Can I extract Hebrew correctly using ExtractText?

Hi,


I’m using the demo version to test the different features. However, I need the extraction is Hebrew also and the text is reversed…
Can you point me to a solution (I saw IsBidi, but it’s readonly)?

Thanks,
Uri.

Hi,

Thank you very much for considering Aspose.

Please share the input PDF file with us, so we could investigate the issue at our end. You’ll be updated with the results accordingly. Also, please confirm that you’re using the .NET version for evaluation purposes.

We’re sorry for the inconvenience and looking forward to help you out.
Regards,

Hi,


We are using the .NET version for evaluation (currently the PDF library and after that we’ll check the WORD library as well).

The code snippet is :
//Instantiate PdfExtractor object
PdfExtractor extractor = new PdfExtractor();

//Set Password for input PDF file
extractor.Password = “”;

extractor.ExtractTextMode = 1;

//Bind the input PDF document to extractor
extractor.BindPdf(inputFile1);

//Extract text from the input PDF document
extractor.ExtractText();

//Save the extracted text to a text file
extractor.GetText(inputFile1 + “.txt”);

A sample file is attached.

I have two issues with the result:
1. The Hebrew is inverted (see original PDF and result TXT).
2. The numbers (years in the CV) are wrong after conversion.

Looking forward for your reply.

Thanks,
Uri.


Hi Uri,

Thank you very much for sharing the sample PDF and the code snippet. We’ll investigate this issue at our end and you’ll be updated shortly.

We’re sorry for the inconvenience.
Regards,

Hi Uri,

I have also noticed this problem at my end and logged it as PDFKITNET-28621 in our issue tracking system. Our team will look into this issue and you’ll be updated via this forum thread once it is resolved.

We’re sorry for the inconvenience.
Regards,

any news?


I should prepare an estimation for an upcoming project in which I need to support the extract text functionality… So, I want to be certain I have this functionality in your package…

I’d appreciate a quick response.

Thanks.

Hi Uri,

I’m sorry to inform you that this issue is not yet resolved. However, I have asked our team to share the ETA of this issue. Please spare us some time for the investigation. You’ll be updated via this forum thread as soon as the response is received.

We’re sorry for the inconvenience.
Regards,

Hi,


Yesterday I had the same problem using pdflib TET.
I have found out that when the dates where BOLD it happened while REGULAR was ok.
Is there a way to remove styles from the document before extracting the text? (I need plain text)

Thanks,
Uri.

Hi Uri,

I’m afraid, it is not feasible to remove the styles from the PDF. However, as you know, we have already logged this issue and if it is caused due to the styles, it will be handled and resolved accordingly.

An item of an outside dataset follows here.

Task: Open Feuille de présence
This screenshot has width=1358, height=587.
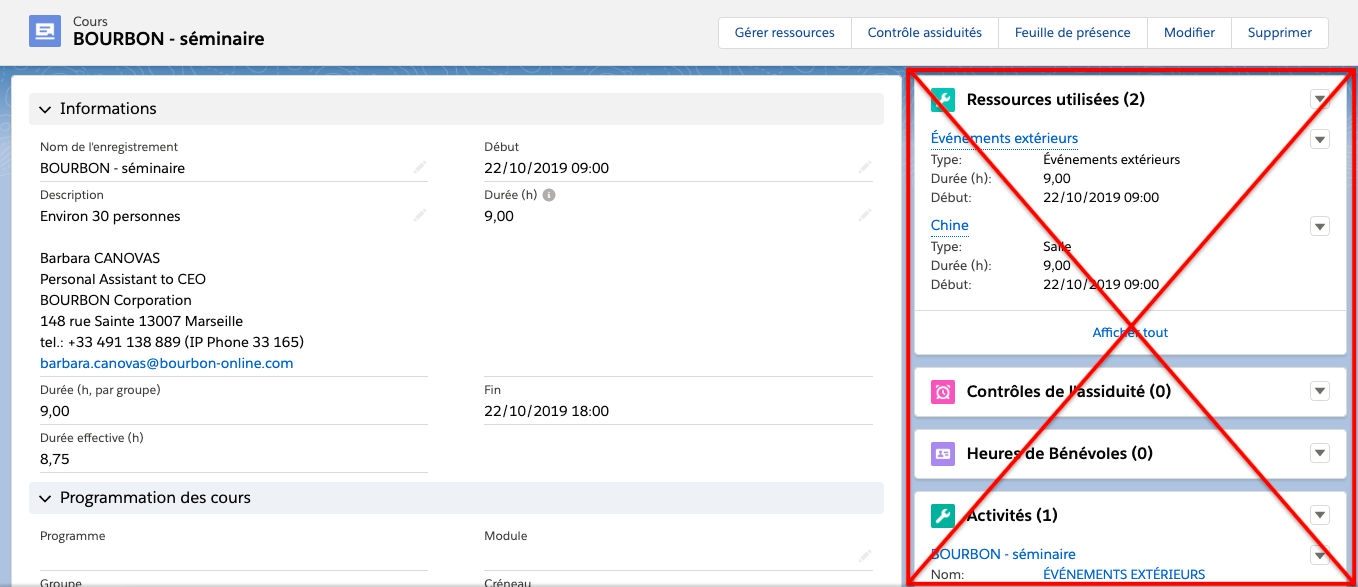Action: (1072, 32)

If you find any further questions, please do let us know.
Regards,

The issues you have found earlier (filed as 28621) have been fixed in this update.


This message was posted using Notification2Forum from Downloads module by aspose.notifier.

Hi
Anysolution founded ?
This TRL is realy problematic, on pdf to text libraries.

@drormu

Thanks for your inquiry.

The issue related to inverted Hebrew text was resolved. We request you to please try with latest version i.e. Aspose.PDF for .NET 18.10 and in case you still face any issue, please share your sample PDF document along with sample code snippet. We will test the scenario in our environment and address it accordingly.